As one Ugandan healthcare worker detailed for The Guardian earlier this year, the AHA is already having a devastating impact on the country’s public health, making it nearly impossible for clinics that specialize in LGBTQ+ healthcare issues to function while also discouraging LGBTQ+ people from seeking care. According to the Open for Business report, this is leading to higher rates of untreated HIV and depression, which is likely to be an estimated $70 to $312 million economic burden on the country.
Uganda is also looking at an estimated $9 to $99 million loss in tourism annually resulting from the country’s tarnished reputation on the world stage and an annual productivity loss of $23 to $58 million resulting from LGBTQ+ workers’ mental health issues, absenteeism, and diminished productivity. The report also estimated that 5,000 to 15,000 LGBTQ+ individuals will flee the country, a “talent flight” that will cost Uganda $3 to $24 million in lost productivity.
“The evidence is now clear,” the report states, “The Anti-Homosexuality Act makes it harder for Uganda to foster a dynamic and diversified modern economy that is attractive to investors, tourists and skilled workers.”
In April, nearly a year after it went into effect, Uganda’s Constitutional Court ruled against parts of the AHA — including a provision that made it a crime to fail to report homosexual acts to authorities — but upheld its draconian punishments for LGBTQ+ people.

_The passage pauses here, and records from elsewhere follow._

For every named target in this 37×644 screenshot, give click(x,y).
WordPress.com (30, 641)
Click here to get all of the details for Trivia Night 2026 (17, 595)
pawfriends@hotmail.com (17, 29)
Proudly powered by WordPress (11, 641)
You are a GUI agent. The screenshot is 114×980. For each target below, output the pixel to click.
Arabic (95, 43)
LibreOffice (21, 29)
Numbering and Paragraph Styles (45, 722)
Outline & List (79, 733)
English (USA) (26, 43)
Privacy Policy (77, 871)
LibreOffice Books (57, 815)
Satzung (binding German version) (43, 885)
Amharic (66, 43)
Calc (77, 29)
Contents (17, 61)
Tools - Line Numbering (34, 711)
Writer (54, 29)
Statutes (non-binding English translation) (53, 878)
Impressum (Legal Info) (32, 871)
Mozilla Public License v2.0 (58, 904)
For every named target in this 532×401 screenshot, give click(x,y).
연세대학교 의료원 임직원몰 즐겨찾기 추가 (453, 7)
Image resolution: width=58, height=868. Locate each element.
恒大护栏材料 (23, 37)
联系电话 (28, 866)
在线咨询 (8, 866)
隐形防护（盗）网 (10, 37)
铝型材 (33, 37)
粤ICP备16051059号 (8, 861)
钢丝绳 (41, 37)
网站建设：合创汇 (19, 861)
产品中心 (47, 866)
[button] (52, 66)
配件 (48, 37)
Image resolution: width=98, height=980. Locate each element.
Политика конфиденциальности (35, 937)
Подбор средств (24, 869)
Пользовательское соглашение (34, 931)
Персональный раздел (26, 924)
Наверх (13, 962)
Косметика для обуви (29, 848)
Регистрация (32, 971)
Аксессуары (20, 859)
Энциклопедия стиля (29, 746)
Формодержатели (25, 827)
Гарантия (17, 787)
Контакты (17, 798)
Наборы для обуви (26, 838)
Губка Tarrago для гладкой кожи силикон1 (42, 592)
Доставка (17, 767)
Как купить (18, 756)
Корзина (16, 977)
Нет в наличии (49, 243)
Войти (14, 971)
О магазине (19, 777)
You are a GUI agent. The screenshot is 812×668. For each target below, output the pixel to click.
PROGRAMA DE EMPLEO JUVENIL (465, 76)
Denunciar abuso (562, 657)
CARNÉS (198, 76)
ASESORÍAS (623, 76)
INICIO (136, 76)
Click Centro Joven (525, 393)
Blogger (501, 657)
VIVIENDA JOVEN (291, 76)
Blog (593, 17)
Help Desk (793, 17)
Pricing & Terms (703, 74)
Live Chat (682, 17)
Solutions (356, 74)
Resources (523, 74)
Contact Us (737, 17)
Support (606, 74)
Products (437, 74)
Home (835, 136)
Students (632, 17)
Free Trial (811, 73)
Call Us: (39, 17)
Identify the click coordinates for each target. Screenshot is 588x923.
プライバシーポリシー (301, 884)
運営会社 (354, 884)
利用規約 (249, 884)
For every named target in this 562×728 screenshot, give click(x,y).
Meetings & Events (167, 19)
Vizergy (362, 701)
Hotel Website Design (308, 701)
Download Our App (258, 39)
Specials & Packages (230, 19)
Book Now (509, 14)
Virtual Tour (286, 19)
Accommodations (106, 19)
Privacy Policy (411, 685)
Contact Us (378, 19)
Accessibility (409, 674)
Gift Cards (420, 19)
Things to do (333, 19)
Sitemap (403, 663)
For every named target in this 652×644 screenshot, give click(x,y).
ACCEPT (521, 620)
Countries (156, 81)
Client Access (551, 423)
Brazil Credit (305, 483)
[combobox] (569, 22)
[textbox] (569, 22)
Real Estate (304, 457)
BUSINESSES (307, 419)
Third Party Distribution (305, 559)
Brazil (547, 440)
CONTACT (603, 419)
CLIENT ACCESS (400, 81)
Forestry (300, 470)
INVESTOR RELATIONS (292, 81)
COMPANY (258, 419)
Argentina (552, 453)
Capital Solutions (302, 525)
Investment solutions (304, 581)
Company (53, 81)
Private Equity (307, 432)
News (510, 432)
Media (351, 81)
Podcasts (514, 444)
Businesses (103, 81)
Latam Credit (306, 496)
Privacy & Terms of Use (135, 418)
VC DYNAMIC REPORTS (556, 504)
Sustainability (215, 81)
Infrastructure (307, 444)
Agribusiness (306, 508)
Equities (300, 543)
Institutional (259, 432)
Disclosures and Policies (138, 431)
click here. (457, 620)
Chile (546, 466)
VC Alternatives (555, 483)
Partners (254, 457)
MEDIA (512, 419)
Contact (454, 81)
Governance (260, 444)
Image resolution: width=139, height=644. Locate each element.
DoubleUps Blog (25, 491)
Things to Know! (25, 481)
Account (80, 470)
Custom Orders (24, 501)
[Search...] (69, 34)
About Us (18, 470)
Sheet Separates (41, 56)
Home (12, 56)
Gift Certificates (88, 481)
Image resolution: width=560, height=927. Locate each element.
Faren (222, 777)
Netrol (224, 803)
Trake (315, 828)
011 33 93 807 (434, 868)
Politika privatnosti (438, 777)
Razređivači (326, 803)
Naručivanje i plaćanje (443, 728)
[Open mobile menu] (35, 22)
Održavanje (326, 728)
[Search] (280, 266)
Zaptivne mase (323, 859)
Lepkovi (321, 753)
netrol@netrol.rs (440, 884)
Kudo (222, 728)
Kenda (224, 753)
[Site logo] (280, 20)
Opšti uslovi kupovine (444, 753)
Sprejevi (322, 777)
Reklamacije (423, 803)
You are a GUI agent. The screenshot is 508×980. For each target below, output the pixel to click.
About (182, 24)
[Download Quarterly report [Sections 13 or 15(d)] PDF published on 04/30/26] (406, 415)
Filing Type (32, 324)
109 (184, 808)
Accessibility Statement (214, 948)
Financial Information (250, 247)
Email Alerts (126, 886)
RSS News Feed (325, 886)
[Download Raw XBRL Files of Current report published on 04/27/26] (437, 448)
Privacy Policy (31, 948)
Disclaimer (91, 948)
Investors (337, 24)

In July, Ugandan LGBTQ+ activists appealed the court’s ruling to the country’s Supreme Court.
Late last month, Uganda’s state-funded Human Rights Commission asked the government to decriminalize homosexuality.
Responding to the Open for Business report this week, John Grace, coordinator at Uganda Minority Shelters Consortium, told the Washington Blade that the Ugandan government should “take immediate action to repeal the AHA in its entirety.”
“The economic cost of this discriminatory law is too high and the human rights violations it perpetuates are unacceptable,” Grace said.
“The anxiety within the investment and general business community as a result of the AHA cannot be underestimated,” Alex Musiime of Let’s Walk Uganda Legal told the Blade. “The ridiculous law should be dropped.” Musiime added that the country’s Supreme Court “ought to do the right thing and annul this apartheid law.”